Texto de leitura:
——

Professor da UFF propõe aumento da faixa de areia como solução para erosão em Atafona e Açu


O professor Eduardo Bulhões, da Universidade Federal Fluminense (UFF), propõe o aumento da faixa de areia como solução para conter o avanço do mar nas praias de Atafona e Açu, em São João da Barra, no Norte Fluminense. A proposta foi apresentada em audiência pública na noite desta quinta-feira (4) na Câmara.
A erosão acontece desde a década de 60 e a água já tomou cerca de 14 quarteirões do distrito de Atafona. Em março de 2019, a água derrubou parte do muro de uma casa no entroncamento das ruas Nossa Senhora da Penha com Feliciano Sodré, em Atafona.

Durante a audiência, o professor explicou que a proposta economicamente mais viável, com previsão de custo em torno de 20 milhões de reais, e ambientalmente sustentável, é a de “engordamento” da faixa de areia com a criação de dunas.

——

Atividades propostas:
[1] Copie do texto sobre a erosão em Atafona o trecho que vai de "O professor Eduardo" até "(4) na Câmara.", incluindo este último.
[2] Liste todas as referências temporais (datas e períodos) presentes no texto sobre a erosão em Atafona.
O material que vem em seguida é independente do texto.

——

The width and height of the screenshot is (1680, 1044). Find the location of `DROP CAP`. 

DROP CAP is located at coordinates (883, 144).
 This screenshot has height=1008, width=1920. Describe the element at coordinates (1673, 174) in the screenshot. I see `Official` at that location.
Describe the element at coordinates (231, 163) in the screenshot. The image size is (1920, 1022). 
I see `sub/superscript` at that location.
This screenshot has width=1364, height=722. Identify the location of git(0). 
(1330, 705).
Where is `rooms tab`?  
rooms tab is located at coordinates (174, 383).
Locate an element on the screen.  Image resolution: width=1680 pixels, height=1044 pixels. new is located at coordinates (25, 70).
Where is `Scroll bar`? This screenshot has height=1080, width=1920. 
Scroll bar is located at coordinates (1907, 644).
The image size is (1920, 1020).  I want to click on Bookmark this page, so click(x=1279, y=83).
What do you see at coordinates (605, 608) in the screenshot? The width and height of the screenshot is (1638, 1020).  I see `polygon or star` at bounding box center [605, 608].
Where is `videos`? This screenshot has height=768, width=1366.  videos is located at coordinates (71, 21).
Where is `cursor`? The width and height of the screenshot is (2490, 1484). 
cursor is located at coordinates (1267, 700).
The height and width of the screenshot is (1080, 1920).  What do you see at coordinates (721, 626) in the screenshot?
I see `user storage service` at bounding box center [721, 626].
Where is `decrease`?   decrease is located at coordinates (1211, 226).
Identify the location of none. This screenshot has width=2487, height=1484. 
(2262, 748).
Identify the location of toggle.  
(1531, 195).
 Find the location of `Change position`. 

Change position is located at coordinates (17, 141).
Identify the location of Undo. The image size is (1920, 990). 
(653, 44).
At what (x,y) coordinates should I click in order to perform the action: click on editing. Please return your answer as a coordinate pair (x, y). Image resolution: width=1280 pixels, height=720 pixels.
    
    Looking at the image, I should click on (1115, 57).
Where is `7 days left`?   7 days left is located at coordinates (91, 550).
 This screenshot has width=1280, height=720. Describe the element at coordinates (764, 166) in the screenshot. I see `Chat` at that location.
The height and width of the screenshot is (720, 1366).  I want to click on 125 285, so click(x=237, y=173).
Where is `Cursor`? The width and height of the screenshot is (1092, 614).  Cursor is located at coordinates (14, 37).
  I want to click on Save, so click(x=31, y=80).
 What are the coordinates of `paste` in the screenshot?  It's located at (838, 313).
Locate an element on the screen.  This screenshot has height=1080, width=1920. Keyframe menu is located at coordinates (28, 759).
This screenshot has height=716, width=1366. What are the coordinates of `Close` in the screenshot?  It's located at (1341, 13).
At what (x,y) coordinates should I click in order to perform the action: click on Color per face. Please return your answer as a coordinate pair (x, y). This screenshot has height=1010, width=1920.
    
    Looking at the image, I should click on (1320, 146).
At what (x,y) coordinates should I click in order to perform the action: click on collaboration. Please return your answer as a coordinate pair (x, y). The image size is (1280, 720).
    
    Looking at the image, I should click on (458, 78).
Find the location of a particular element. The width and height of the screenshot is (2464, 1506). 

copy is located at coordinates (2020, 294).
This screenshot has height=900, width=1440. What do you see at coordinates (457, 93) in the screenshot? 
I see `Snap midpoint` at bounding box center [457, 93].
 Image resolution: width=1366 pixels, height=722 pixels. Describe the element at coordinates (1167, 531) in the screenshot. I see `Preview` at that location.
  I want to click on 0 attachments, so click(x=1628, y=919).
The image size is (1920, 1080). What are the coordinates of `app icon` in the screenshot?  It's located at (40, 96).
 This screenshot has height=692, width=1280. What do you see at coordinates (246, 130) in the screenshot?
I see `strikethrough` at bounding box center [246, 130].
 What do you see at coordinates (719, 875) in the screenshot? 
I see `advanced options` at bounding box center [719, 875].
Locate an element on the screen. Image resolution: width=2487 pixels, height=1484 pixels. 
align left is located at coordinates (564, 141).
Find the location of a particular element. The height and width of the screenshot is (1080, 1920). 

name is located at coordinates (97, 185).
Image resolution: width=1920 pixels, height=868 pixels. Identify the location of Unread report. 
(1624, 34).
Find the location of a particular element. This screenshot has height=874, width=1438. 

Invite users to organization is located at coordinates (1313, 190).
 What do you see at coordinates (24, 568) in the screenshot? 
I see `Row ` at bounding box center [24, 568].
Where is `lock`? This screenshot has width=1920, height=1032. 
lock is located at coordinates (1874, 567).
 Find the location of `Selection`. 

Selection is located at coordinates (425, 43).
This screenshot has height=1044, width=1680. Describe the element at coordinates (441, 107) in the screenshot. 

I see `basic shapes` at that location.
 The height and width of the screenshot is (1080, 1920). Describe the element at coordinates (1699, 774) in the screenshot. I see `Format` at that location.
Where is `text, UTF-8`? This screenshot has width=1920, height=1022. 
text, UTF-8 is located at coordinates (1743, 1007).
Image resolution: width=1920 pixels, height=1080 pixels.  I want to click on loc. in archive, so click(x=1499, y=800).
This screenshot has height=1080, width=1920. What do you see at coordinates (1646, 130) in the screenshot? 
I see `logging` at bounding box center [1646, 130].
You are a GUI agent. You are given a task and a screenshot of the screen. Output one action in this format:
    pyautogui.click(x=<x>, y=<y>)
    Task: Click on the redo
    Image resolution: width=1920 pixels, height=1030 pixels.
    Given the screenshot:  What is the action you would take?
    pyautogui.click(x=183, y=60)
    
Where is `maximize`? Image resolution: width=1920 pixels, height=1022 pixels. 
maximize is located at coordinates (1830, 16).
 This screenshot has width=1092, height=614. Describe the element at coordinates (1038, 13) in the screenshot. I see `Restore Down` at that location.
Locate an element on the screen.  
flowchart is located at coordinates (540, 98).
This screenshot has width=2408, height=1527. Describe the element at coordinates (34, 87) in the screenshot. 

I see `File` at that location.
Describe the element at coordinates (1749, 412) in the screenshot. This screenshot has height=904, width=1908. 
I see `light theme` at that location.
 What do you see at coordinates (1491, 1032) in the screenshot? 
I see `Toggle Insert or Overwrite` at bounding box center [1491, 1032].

——

Soluções por tarefa:
[1]
O professor Eduardo Bulhões, da Universidade Federal Fluminense (UFF), propõe o aumento da faixa de areia como solução para conter o avanço do mar nas praias de Atafona e Açu, em São João da Barra, no Norte Fluminense. A proposta foi apresentada em audiência pública na noite desta quinta-feira (4) na Câmara.

[2]
- noite desta quinta-feira (4)
- desde a década de 60
- março de 2019